* [TO BE DONE]:
In the rows below, format the stretch that opens with the line containing "At what coordinates should I click to accomplish: Click the red" and closes with the line containing "Image resolution: width=1225" as a JSON list of strings, one string per line, with both end lines included and blank lines dropped.

:: PROVIDED INFORMATION

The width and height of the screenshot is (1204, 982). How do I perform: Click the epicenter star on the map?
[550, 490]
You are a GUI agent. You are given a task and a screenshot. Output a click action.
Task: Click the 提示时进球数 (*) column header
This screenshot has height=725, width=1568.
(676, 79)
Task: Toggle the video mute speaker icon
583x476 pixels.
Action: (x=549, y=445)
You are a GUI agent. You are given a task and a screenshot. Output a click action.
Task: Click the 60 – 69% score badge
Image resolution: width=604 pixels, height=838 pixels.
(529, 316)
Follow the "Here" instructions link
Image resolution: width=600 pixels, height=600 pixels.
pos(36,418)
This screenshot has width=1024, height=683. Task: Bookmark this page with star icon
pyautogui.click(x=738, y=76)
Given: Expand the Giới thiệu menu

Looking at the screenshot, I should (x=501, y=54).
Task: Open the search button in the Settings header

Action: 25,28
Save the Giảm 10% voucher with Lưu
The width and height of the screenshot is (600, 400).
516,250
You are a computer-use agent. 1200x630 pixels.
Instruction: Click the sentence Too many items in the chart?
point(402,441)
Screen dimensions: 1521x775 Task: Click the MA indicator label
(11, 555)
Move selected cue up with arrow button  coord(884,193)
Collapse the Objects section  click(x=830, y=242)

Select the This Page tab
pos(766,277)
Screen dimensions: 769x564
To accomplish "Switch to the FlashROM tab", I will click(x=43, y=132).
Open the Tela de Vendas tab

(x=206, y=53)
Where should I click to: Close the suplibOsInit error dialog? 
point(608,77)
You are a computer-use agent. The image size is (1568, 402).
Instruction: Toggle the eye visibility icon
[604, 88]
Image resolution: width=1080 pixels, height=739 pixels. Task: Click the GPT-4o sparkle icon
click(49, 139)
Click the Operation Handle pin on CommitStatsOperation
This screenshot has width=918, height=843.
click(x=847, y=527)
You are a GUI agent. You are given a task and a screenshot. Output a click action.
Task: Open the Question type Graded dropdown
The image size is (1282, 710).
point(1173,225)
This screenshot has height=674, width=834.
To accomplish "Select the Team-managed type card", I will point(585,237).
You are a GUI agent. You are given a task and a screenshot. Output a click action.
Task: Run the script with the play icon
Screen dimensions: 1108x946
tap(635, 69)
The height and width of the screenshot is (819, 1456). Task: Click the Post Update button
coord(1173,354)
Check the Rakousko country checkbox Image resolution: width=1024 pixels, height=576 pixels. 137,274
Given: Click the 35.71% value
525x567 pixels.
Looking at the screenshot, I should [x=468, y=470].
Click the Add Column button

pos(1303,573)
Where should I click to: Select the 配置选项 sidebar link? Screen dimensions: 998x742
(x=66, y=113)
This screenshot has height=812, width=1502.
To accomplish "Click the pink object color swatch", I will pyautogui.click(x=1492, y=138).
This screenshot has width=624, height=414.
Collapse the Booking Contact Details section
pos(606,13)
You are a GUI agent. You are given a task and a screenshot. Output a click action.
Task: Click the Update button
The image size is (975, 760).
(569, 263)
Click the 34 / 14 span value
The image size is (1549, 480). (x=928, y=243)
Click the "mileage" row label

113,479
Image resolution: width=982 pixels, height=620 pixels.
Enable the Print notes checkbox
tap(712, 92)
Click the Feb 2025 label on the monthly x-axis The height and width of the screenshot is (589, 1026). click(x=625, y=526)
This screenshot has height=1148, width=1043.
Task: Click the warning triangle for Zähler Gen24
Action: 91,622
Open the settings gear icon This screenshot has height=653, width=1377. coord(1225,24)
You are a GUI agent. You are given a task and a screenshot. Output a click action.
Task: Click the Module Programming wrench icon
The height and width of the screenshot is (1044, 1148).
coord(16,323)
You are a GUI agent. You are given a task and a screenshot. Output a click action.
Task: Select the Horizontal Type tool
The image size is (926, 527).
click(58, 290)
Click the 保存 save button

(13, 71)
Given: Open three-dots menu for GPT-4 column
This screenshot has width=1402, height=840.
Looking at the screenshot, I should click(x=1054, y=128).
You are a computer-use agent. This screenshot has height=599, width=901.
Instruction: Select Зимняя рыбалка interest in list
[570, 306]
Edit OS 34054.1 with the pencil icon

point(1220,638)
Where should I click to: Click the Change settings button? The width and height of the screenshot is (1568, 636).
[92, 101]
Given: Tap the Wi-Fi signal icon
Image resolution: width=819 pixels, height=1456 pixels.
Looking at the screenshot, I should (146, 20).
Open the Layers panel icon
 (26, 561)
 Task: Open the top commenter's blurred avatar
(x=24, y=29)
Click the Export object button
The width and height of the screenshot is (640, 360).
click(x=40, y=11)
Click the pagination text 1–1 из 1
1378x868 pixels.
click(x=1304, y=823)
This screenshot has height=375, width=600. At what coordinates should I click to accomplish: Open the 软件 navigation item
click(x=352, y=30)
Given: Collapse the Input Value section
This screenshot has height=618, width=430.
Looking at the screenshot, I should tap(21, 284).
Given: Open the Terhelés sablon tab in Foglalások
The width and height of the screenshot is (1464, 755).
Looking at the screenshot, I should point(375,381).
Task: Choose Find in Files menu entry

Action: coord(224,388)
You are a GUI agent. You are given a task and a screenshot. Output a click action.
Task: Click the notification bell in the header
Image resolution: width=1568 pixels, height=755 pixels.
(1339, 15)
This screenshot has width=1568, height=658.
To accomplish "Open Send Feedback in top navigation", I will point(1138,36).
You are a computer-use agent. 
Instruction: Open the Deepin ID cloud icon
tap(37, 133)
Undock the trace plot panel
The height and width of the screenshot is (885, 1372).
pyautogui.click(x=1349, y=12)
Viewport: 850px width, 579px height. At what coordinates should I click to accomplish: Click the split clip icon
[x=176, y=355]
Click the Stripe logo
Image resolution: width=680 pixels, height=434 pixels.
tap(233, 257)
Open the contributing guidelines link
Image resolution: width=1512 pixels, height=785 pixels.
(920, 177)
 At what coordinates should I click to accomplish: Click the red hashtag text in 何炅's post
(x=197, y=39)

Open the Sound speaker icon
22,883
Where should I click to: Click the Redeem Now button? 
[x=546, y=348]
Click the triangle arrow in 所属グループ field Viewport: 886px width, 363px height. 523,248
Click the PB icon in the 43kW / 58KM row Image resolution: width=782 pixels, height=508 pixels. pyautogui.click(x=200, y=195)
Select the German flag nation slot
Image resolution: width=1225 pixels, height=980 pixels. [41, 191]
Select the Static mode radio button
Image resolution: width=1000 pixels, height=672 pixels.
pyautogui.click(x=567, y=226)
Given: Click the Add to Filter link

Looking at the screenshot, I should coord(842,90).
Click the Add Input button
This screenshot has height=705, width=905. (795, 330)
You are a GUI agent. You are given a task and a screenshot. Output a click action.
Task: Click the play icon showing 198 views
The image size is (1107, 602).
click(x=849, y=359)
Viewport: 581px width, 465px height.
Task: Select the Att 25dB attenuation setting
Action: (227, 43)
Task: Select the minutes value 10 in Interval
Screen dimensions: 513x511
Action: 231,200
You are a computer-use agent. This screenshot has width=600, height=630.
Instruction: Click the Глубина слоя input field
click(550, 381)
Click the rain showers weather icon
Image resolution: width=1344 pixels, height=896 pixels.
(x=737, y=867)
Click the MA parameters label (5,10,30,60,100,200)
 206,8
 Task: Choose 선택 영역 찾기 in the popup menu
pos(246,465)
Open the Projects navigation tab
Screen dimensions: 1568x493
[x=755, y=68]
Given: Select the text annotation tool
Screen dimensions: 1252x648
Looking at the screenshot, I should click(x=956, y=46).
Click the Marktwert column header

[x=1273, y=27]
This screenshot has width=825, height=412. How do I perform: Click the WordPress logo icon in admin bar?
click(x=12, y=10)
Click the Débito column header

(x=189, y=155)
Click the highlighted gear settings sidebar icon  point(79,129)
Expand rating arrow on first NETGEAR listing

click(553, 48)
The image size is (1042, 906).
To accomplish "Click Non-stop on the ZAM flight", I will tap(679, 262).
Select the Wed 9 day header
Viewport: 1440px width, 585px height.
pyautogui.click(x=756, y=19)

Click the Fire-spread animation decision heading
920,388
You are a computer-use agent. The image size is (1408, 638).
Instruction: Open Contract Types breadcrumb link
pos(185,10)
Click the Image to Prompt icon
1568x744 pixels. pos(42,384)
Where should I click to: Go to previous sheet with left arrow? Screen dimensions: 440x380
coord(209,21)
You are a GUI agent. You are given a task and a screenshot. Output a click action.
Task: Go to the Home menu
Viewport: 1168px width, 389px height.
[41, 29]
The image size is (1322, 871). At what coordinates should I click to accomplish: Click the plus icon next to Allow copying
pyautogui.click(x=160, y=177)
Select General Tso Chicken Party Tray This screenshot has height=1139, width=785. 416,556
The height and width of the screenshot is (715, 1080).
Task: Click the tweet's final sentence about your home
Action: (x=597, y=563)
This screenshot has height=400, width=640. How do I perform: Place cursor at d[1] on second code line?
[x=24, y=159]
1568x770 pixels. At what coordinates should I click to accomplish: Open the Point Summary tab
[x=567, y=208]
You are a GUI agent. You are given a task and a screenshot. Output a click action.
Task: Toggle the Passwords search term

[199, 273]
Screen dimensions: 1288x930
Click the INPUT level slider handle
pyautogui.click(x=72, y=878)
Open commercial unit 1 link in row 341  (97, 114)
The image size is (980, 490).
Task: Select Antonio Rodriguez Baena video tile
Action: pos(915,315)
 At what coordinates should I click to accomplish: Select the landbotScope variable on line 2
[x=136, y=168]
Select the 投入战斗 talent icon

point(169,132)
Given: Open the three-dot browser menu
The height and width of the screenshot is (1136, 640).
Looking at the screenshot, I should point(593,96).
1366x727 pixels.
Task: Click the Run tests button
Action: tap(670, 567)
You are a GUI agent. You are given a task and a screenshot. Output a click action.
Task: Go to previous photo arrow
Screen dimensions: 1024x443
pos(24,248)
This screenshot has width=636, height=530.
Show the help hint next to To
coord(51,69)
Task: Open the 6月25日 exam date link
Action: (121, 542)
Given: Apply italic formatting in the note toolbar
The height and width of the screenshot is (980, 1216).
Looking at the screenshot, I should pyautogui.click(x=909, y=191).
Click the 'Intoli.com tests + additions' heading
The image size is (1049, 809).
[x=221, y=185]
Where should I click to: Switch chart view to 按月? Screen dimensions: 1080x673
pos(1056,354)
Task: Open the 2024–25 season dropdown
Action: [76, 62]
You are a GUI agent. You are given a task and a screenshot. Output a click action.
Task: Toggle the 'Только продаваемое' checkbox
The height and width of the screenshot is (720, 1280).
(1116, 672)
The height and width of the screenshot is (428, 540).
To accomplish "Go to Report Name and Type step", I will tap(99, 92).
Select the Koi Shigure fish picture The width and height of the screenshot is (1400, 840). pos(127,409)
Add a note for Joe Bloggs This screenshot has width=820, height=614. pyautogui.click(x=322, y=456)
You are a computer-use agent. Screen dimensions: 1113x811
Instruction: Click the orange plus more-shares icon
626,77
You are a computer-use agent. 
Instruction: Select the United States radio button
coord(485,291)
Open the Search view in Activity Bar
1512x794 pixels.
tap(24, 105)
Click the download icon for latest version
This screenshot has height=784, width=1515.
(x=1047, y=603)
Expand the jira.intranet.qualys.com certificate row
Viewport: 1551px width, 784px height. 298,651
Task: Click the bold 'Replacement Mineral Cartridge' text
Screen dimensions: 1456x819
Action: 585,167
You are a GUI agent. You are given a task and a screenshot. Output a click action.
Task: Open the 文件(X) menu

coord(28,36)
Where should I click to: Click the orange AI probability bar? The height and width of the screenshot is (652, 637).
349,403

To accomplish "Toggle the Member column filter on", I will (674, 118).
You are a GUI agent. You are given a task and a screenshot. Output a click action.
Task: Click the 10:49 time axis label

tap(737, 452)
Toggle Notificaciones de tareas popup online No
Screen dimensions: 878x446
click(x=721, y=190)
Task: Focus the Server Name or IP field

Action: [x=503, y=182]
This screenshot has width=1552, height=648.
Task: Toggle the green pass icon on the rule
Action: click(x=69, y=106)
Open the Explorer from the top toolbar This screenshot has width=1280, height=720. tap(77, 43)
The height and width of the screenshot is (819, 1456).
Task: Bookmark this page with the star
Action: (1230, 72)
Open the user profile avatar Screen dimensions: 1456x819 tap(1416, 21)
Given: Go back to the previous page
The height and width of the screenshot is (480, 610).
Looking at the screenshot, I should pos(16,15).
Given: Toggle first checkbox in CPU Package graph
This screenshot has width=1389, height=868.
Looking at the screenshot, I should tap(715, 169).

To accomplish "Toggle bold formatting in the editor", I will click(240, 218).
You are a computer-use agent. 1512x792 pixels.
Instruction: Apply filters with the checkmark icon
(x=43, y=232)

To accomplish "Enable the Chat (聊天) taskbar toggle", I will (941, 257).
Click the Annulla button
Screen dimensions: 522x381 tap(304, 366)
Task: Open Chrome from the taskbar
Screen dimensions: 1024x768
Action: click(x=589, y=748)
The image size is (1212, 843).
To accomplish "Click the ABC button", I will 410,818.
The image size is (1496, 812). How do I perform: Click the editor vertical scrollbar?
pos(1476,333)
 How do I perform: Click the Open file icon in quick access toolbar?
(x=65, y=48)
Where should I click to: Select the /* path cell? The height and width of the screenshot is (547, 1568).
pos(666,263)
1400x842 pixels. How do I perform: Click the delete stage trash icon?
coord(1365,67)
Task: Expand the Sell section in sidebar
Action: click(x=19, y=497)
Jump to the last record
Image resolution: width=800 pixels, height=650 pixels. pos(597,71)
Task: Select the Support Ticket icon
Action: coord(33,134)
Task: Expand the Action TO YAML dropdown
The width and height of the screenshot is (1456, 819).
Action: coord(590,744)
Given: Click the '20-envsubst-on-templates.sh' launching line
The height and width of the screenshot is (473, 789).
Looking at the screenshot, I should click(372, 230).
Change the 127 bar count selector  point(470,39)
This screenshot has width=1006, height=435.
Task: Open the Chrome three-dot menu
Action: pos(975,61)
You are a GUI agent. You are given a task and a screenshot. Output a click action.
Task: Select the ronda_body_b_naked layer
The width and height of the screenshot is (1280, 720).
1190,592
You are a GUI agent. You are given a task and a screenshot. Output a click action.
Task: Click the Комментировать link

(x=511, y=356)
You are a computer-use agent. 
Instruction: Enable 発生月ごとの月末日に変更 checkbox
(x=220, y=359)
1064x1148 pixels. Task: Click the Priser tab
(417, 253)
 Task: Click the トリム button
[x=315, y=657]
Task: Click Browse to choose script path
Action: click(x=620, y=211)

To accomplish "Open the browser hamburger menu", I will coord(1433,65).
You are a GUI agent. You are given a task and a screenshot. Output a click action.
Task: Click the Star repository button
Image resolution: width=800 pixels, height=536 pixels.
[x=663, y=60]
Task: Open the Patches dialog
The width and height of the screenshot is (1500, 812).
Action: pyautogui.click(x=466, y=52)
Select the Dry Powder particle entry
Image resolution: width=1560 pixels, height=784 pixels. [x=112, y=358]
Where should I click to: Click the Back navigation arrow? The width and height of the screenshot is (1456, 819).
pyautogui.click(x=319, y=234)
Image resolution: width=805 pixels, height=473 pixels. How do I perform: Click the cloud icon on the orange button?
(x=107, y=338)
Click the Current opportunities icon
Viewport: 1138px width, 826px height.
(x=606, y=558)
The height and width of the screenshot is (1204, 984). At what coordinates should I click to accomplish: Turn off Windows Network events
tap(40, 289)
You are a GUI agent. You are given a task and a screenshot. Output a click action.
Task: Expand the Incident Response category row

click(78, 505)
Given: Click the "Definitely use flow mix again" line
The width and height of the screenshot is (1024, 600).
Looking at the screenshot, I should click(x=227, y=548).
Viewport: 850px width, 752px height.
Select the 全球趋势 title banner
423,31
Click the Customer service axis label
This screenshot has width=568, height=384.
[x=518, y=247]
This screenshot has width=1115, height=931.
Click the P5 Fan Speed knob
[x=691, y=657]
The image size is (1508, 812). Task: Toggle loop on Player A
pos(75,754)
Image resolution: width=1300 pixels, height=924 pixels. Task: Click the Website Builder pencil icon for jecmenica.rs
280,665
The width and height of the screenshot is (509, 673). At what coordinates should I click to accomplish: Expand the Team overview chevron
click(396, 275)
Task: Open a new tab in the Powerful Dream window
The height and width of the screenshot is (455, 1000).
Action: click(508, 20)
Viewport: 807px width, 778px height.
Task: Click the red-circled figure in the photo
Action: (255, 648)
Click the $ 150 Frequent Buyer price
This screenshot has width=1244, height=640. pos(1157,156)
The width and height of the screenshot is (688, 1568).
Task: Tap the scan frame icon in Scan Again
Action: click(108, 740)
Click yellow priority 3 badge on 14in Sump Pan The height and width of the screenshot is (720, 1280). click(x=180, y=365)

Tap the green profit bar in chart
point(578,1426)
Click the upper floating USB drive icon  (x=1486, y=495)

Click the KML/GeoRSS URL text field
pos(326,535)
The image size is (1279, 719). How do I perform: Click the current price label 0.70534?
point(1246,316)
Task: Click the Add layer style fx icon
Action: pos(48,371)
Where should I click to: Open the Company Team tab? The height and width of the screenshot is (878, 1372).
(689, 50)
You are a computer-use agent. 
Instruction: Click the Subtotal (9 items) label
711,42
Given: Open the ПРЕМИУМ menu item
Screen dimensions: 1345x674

::::

* [SOLUTION]:
[
  " At what coordinates should I click to accomplish: Click the red hashtag text in 何炅's post",
  "(x=197, y=39)",
  "Open the Sound speaker icon",
  "22,883",
  "Where should I click to: Click the Redeem Now button? ",
  "[x=546, y=348]",
  "Click the triangle arrow in 所属グループ field Viewport: 886px width, 363px height. 523,248",
  "Click the PB icon in the 43kW / 58KM row Image resolution: width=782 pixels, height=508 pixels. pyautogui.click(x=200, y=195)",
  "Select the German flag nation slot",
  "Image resolution: width=1225 pixels, height=980 pixels. [41, 191]"
]